This piece was originally published by Grid Dynamics and was written by Stanislav Stolpovskiy (Senior Software Architect), Eugene Steinberg (Technical Fellow, Head of Digital Commerce), Maria Dyuldina (Senior Data Scientist), and Dmitry Rusyaikin (Data Scientist).

Machine learning is an essential part of the modern search system. ML models are helping in many areas of search workflow, such as intent classifications, query parsing, facet selection, and, most importantly, results re-ranking.

In this blog post, we will explore the benefits of expanding the coverage of machine learning models to the core part of the search workflow – document retrieval, and starts a series of posts to describe the implementation of the ideas covered in Semantic vector search: the new frontier in product discovery and Not your father’s search engine: a brief history of retail search. 

Vector retrieval in the modern e-commerce search engine

As with the majority of search systems, e-commerce search query frequency distribution forms a “head-torso-long tail” pattern:

Search queries frequency distribution

  • Head queries, which represent a large portion of total traffic by volume, are typically very simple queries, based on product category/type or one or two key product attributes.
  • Torso queries include titles of popular products and combinations of attributes and styles.
  • Long-tail queries often lead to out-of-vocabulary natural language queries, thematic and subjective queries

For the head, many torso and some of the long-tail queries concept-oriented query parsing (a.k.a. concept search) is usually sufficient. Concept search tries to map semantically complete parts of the query to the appropriate attributes and descriptions within products.

However, for the complex long-tail queries, concept search often falls short. Nowadays, a new way of product retrieval is emerging and quickly gaining popularity among search practitioners – vector retrieval. These days it is possible to create a deep learning model, which will vectorize both search query and catalog products into the same multi-dimensional vector space, which enables a new way of retrieval using nearest neighbor vector search algorithms.

The focus of this blog post will be the deep learning model which will embed both queries and products into the joint vector space.

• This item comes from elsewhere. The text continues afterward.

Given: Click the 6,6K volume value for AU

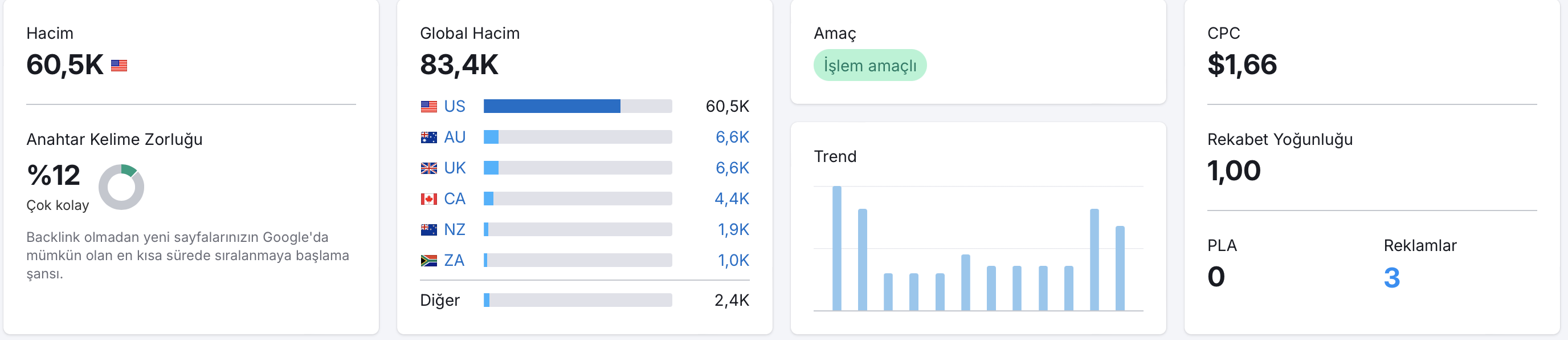Looking at the screenshot, I should [x=732, y=137].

Collecting model training data

The key to building an ML-based retrieval system is to have training data which provides samples of products relevant to queries. Ideally, we would like to have an explicit customer’s “relevance judgment” on how relevant a particular product to her query. Obviously, this kind of judgment is next to impossible to obtain in the real-world. Next best thing we can do is to use customer behavior/clickstream data as a proxy to relevance judgment. For example, we can rank our products based on popularity and number of clicks and purchases:

Search engine history and clickstream is not the only way to obtain relevance judgment data. Clickstream data is heavily affected by the quality of the current search engine. For example, if current search engine is not retrieving relevant products, or produces no results, there is no way for the customers to click on the relevant products and give us relevance signal.

There are different techniques which can be used to augment the clickstream data:

  • mine query refinement/reformulation from the same search session
  • mine products discovered from category browse experience in the same session, which is especially useful for low-performing search phrases
  • detect search sessions followed by product referral from global search engines like Google and Bing in the same user session
  • track global search engines referrals to your site including query term use

When such information is aggregated with sufficient statistical significance, it can become a treasure trove of relevance judgment data.

It is also possible to extend existing clickstream data using high-end general-purpose NLP models recommendations as a starting point for relevance judgment. BERT-like models, especially after fine-tuning on the domain data, are pretty useful for this.

Another useful approach is to synthesize queries generated from catalog data. This approach helps to fight the cold start problem when we don’t have enough user engagement data for new product types or brands. In this approach, we combine product attributes to generate a query, and consider all products containing this combination of attributes as relevant with the score proportional to their popularity.

Here are a few tips on query synthesis:

  • prefer attribute values that are popular in search logs and often used as filters.
  • avoid attributes that have many overlapping values, or you will generate queries like “white white jeans”.
  • query synthesis is a double-edged sword and can mislead the relevance model if used too aggressively. Use it mostly for poorly covered categories and as a cold start for new products and brands.

Setting up data processing

Before data is used for model training, it should go through several preprocessing steps. The goal of those steps is to better tokenize and normalize queries with respect to particular domain knowledge.

Of course, theoretically, given large enough data, the ML model can figure out necessary data patterns by itself. However, in practice, it is always better to mix-in some of the domain knowledge early in the training pipeline to fight data scarcity and let the model converge faster.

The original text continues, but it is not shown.